FIG. 1 is a partial perspective view showing a conventional reflective PDP, and FIG. 2 is a cross-sectional view showing an internal structure of the reflective PDP of FIG. 1. In FIG. 2, a rear substrate is shown rotated by 90° to clearly show the PDP's internal structure.
Referring to FIG. 1 and FIG. 2, a front substrate 10 and a rear substrate 20 are disposed facing each other, and a plurality of barrier ribs 24 may be formed on the rear substrate 20 to maintain a predetermined distance between the substrates. Accordingly, discharge spaces 28 surrounded by the front substrate 10, the rear substrate 20, and the barrier ribs 24 are formed.

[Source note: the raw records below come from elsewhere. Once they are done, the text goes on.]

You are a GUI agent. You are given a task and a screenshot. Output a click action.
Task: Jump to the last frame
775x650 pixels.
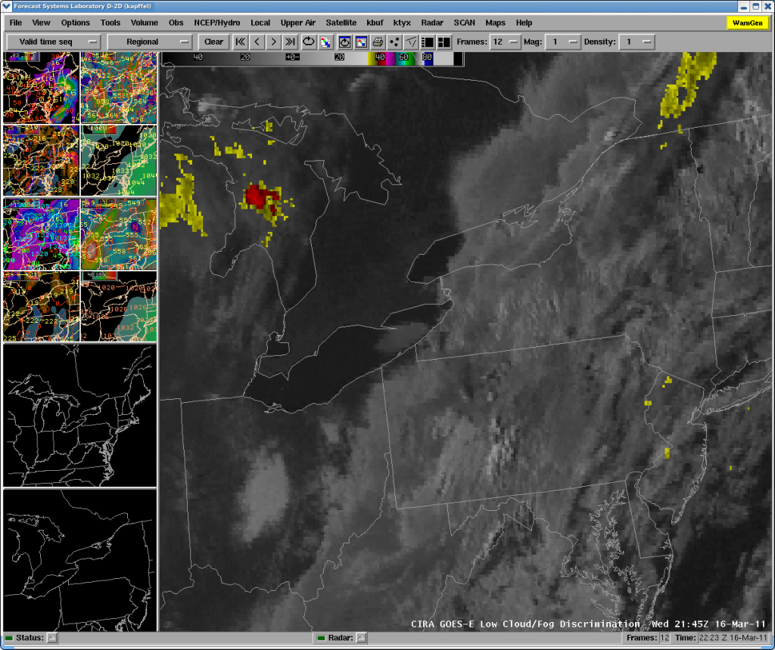pyautogui.click(x=289, y=42)
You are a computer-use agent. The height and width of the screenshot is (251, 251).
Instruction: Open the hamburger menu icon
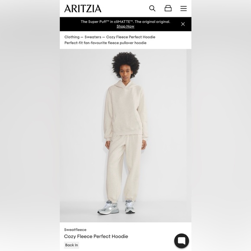tap(183, 8)
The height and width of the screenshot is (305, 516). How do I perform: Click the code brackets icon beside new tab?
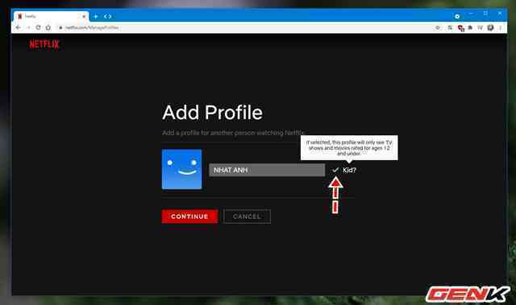pos(107,16)
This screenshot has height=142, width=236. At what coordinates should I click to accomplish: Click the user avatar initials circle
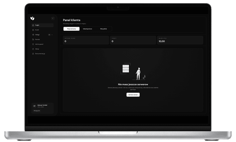click(x=34, y=106)
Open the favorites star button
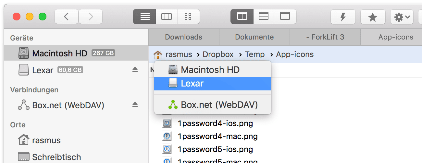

A plurality of sustaining electrode pairs 11a and 11b, which cause surface discharges, may be formed on an inner surface of the front substrate 10. The sustaining electrode pairs 11a and 11b may be formed of a transparent conductive material, such as indium tin oxide (ITO), so that visible light may transmit through the front substrate 10. Also, narrow bus electrode pairs 12a and 12b may be formed on the sustaining electrode pairs 11a and 11b, respectively, to enhance the conductivity of the sustaining electrode pairs 11a and 11b. The bus electrode pairs 12a and 12b may be formed of a metal such as Ag, Al, or Cu. A first dielectric layer 13 may cover the sustaining electrode pairs 11a and 11b and the bus electrode pairs 12a and 12b, and a protection layer 14 may cover the first dielectric layer 13.
A plurality of address electrodes 21 may be formed on an inner surface of the rear substrate 20 in a direction substantially perpendicular to the sustaining electrode pairs 11a and 11b, and a second dielectric layer 23 may cover the address electrodes 21. The barrier ribs 24 have a predetermined height, and they are formed in parallel to each other and are separated by a predetermined distance from each other. Fluorescent layers 25 may be formed on side surfaces of the barrier ribs 24 and on the second dielectric layer 23 in each discharge cell.
However, the conventional PDP having the above structure may have the following problems.
First, a larger substrate should be manufactured to increase the PDP's size. However, a large scale production facility may be needed to manufacture a large rear substrate, thereby increasing manufacturing costs. Also, a high defect rate may cause a low yield.
Second, heat generated during plasma discharge may deteriorate the PDP's operating characteristics and life span. Therefore, it is desirable that a PDP efficiently dissipates heat generated during plasma discharge.